---- Input data
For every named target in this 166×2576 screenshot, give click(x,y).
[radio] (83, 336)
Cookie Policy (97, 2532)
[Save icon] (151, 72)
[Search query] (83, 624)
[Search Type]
--------
## [Goal of the exercise]
Can you write out the rows above again, replacing "Search" with "Lookup" throughout and leaving everything else as it is?

## [The response]
For every named target in this 166×2576 screenshot, give click(x,y).
[radio] (83, 336)
Cookie Policy (97, 2532)
[Save icon] (151, 72)
[Lookup query] (83, 624)
[Lookup Type]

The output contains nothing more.